In collaboration with Royal HaskoningDHV, Vista landscape architects an urbanism and Corneel (a consortium consisting of Volker Wessel and Boskalis, founded at the time of the 2017 tender) the architectural firm ZJA designed a new Afsluitdijk. At the bottom, where the sea touches the dyke at regular tide, a wave breaking threshold is constructed out of deposited rocks. This creates tidal pools right behind the threshold. At places where the sea is shallow salt marshes will give room to feeding birds, algae and other salt loving plants.

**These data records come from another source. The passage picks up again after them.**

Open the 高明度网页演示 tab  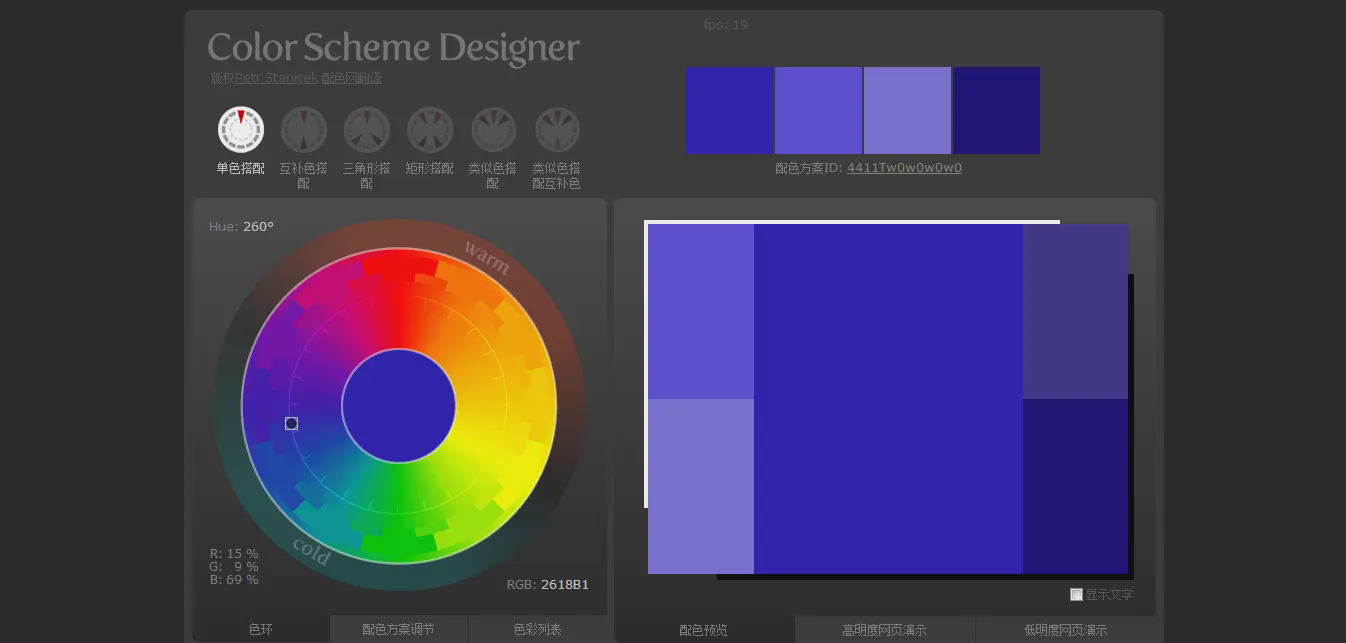coord(884,630)
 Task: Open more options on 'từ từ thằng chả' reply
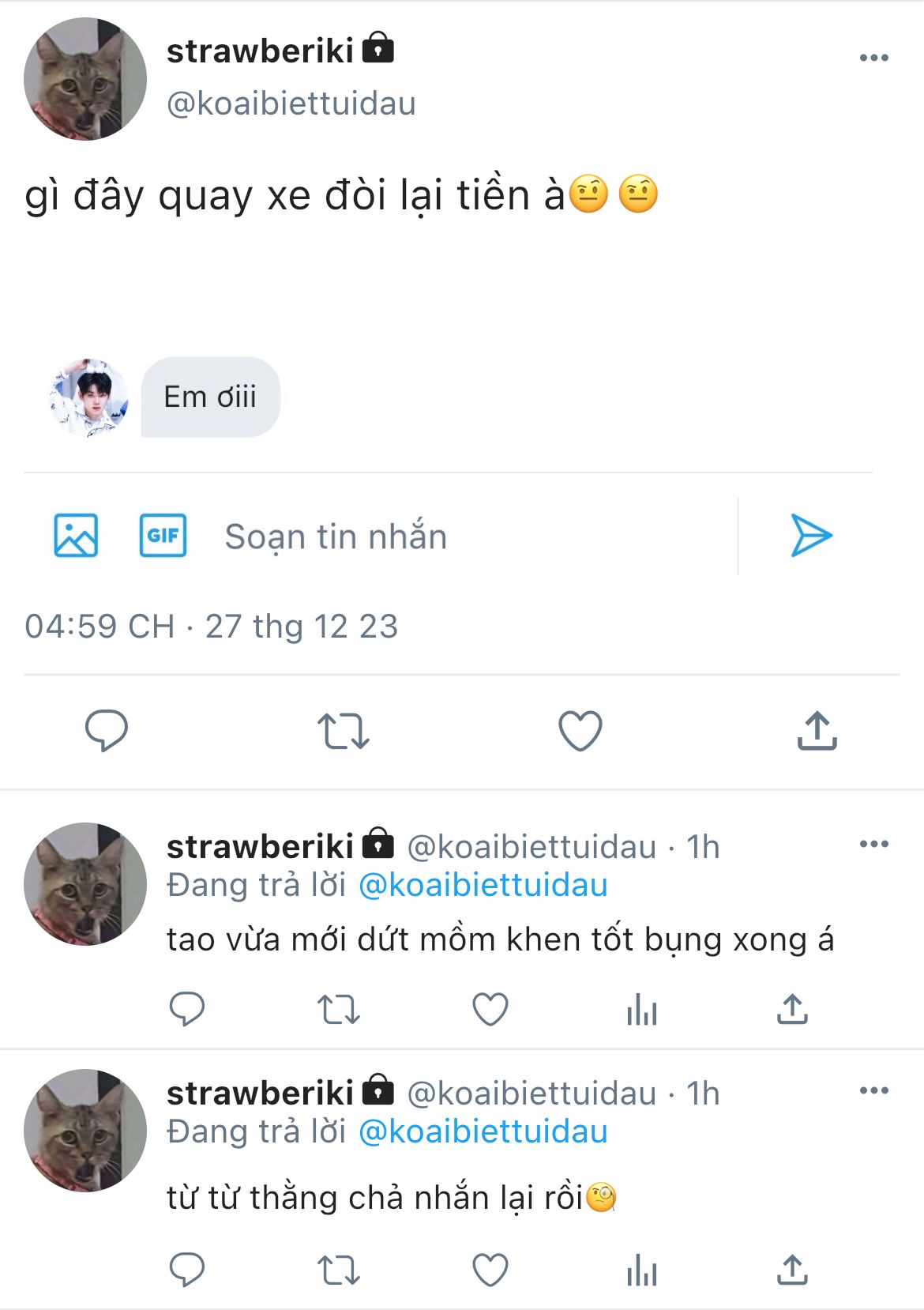(873, 1090)
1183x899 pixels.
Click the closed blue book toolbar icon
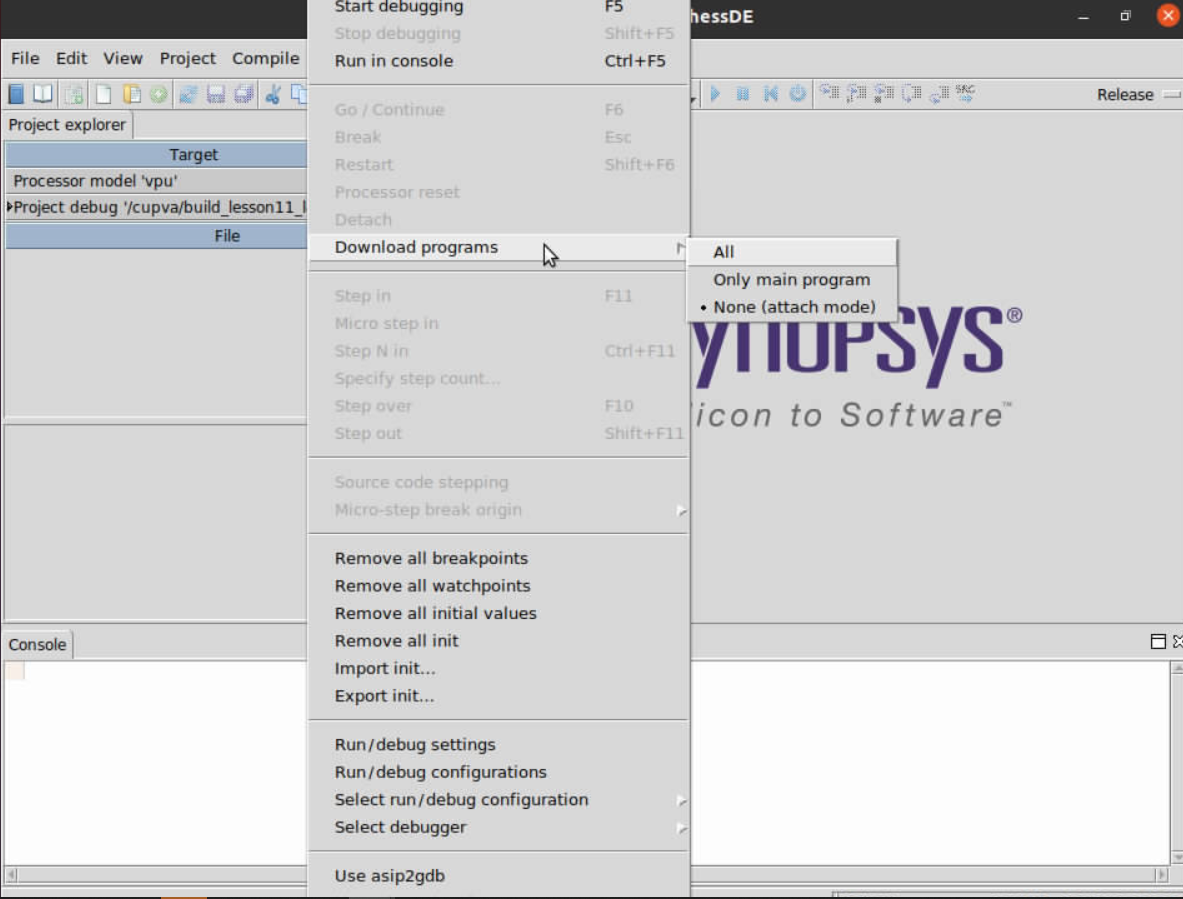coord(16,94)
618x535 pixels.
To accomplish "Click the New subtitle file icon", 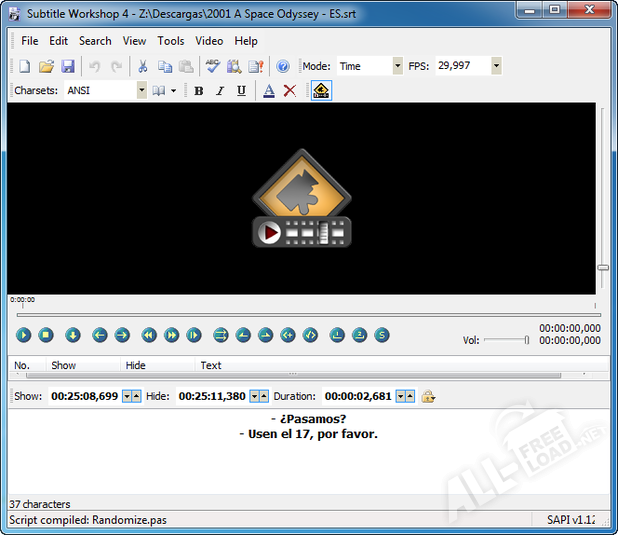I will point(24,66).
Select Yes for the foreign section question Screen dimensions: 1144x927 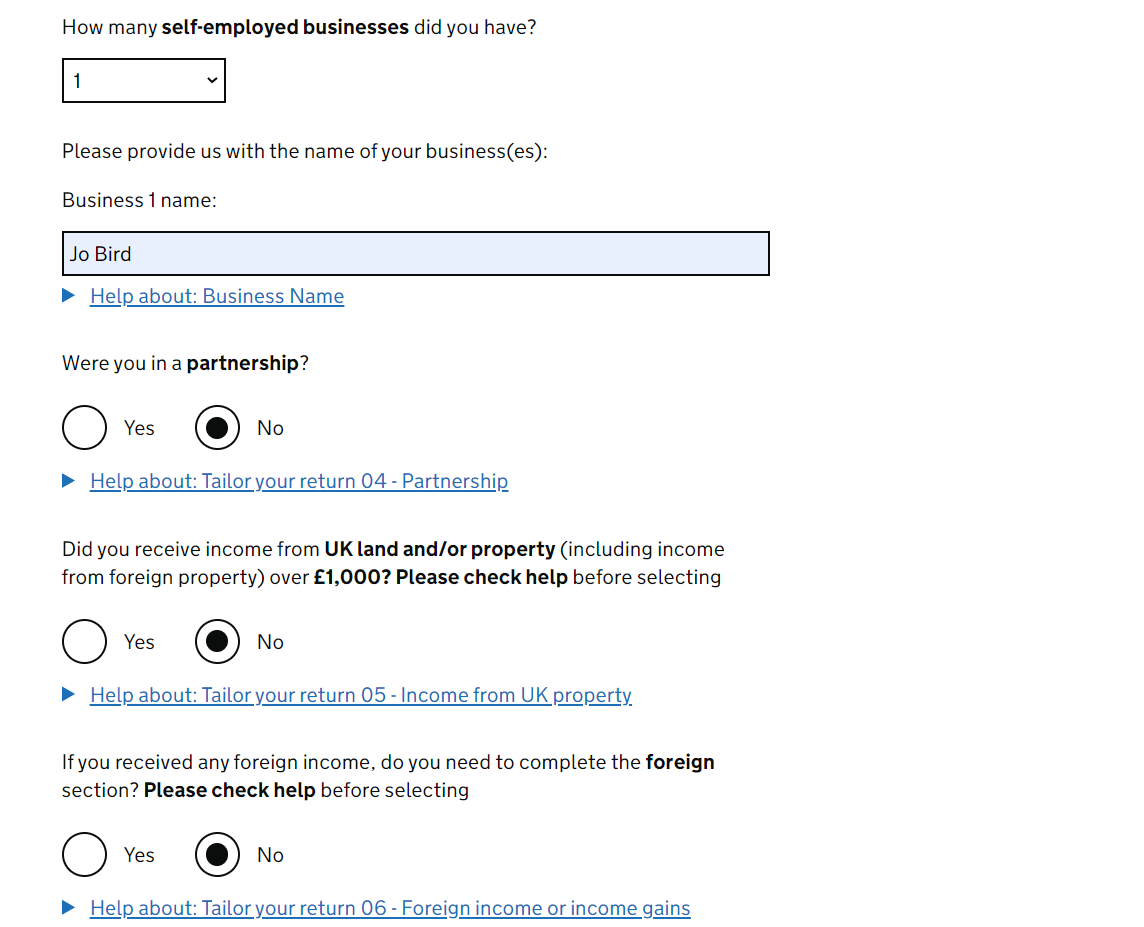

A little higher up is the lower part of the dyke’s incline. In collaboration with Royal HaskoningDHV and Corneel, ZJA developed a system of small interlocking concrete columns with a warped shape to replace the blocks of basalt. The network of interlocking little columns absorbs the huge tensile strengths much better than individual columns of concrete. The bigger the suction power of the retreating wave, the tighter the columns are contracted together. Loads are distributed much like a vault - or an arched roof would do.
By covering the embankment with these warped columns, about 20 % of hollow space is created, which provides an extra absorbing function to counter the incoming waves. Thanks to this system the new dyke is much stronger, but with a reduction of 30 % in the use of material. The hollow spaces between the little columns give plants and insects a place to thrive, which in its turn will attract birds. The parties involved obtained a patent for this system in 2020.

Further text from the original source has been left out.